Copy the records below verbatim, starting with their first line and stopping after the line that contains "tap(349, 225)", with that line included.
++++ DATASET RECORDS ++++
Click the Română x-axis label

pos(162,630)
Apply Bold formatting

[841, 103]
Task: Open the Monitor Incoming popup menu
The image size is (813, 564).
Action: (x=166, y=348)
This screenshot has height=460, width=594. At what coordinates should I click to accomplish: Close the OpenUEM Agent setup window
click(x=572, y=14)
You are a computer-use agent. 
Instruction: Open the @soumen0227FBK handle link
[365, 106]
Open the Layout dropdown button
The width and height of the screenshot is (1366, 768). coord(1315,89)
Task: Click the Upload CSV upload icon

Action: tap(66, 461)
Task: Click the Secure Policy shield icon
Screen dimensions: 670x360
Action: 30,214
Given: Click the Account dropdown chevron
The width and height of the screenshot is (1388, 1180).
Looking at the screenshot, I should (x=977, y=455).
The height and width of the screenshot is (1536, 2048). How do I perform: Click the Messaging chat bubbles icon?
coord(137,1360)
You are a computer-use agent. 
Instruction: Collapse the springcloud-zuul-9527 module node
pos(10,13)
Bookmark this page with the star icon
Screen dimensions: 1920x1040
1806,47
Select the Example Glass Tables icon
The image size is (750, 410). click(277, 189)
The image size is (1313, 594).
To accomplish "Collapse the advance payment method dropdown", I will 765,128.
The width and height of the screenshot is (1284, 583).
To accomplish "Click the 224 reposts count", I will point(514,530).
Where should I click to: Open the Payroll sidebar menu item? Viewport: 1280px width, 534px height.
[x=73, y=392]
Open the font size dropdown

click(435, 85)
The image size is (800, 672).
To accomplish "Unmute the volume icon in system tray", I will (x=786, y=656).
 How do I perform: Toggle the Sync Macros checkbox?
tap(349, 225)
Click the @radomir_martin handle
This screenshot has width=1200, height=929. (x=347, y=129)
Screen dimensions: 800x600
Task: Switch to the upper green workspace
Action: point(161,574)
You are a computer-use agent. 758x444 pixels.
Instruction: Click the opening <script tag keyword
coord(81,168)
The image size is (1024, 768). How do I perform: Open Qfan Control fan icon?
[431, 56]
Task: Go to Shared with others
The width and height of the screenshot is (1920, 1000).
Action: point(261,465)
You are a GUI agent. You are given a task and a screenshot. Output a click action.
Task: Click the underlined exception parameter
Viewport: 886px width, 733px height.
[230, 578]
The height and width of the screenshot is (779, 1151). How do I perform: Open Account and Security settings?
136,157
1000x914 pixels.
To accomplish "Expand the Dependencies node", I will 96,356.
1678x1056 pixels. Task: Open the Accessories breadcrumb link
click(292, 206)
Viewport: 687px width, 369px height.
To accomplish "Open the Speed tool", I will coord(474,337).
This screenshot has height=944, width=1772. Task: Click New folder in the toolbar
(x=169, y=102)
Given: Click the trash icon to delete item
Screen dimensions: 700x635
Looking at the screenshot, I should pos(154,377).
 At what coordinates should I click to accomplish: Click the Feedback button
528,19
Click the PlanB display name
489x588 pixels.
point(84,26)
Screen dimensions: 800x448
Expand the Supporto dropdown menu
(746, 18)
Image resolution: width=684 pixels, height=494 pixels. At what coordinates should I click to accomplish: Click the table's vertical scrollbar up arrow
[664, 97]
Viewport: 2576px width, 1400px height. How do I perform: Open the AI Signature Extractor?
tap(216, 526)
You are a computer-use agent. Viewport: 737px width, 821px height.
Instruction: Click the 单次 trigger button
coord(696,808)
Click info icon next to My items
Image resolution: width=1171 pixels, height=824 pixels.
++++
RESULT FOR THIS TASK -
Click the Română x-axis label

pos(162,630)
Apply Bold formatting

[841, 103]
Task: Open the Monitor Incoming popup menu
The image size is (813, 564).
Action: (x=166, y=348)
This screenshot has height=460, width=594. At what coordinates should I click to accomplish: Close the OpenUEM Agent setup window
click(x=572, y=14)
You are a computer-use agent. 
Instruction: Open the @soumen0227FBK handle link
[365, 106]
Open the Layout dropdown button
The width and height of the screenshot is (1366, 768). coord(1315,89)
Task: Click the Upload CSV upload icon

Action: tap(66, 461)
Task: Click the Secure Policy shield icon
Screen dimensions: 670x360
Action: 30,214
Given: Click the Account dropdown chevron
The width and height of the screenshot is (1388, 1180).
Looking at the screenshot, I should (x=977, y=455).
The height and width of the screenshot is (1536, 2048). How do I perform: Click the Messaging chat bubbles icon?
coord(137,1360)
You are a computer-use agent. 
Instruction: Collapse the springcloud-zuul-9527 module node
pos(10,13)
Bookmark this page with the star icon
Screen dimensions: 1920x1040
1806,47
Select the Example Glass Tables icon
The image size is (750, 410). click(277, 189)
The image size is (1313, 594).
To accomplish "Collapse the advance payment method dropdown", I will 765,128.
The width and height of the screenshot is (1284, 583).
To accomplish "Click the 224 reposts count", I will point(514,530).
Where should I click to: Open the Payroll sidebar menu item? Viewport: 1280px width, 534px height.
[x=73, y=392]
Open the font size dropdown

click(435, 85)
The image size is (800, 672).
To accomplish "Unmute the volume icon in system tray", I will (x=786, y=656).
 How do I perform: Toggle the Sync Macros checkbox?
tap(349, 225)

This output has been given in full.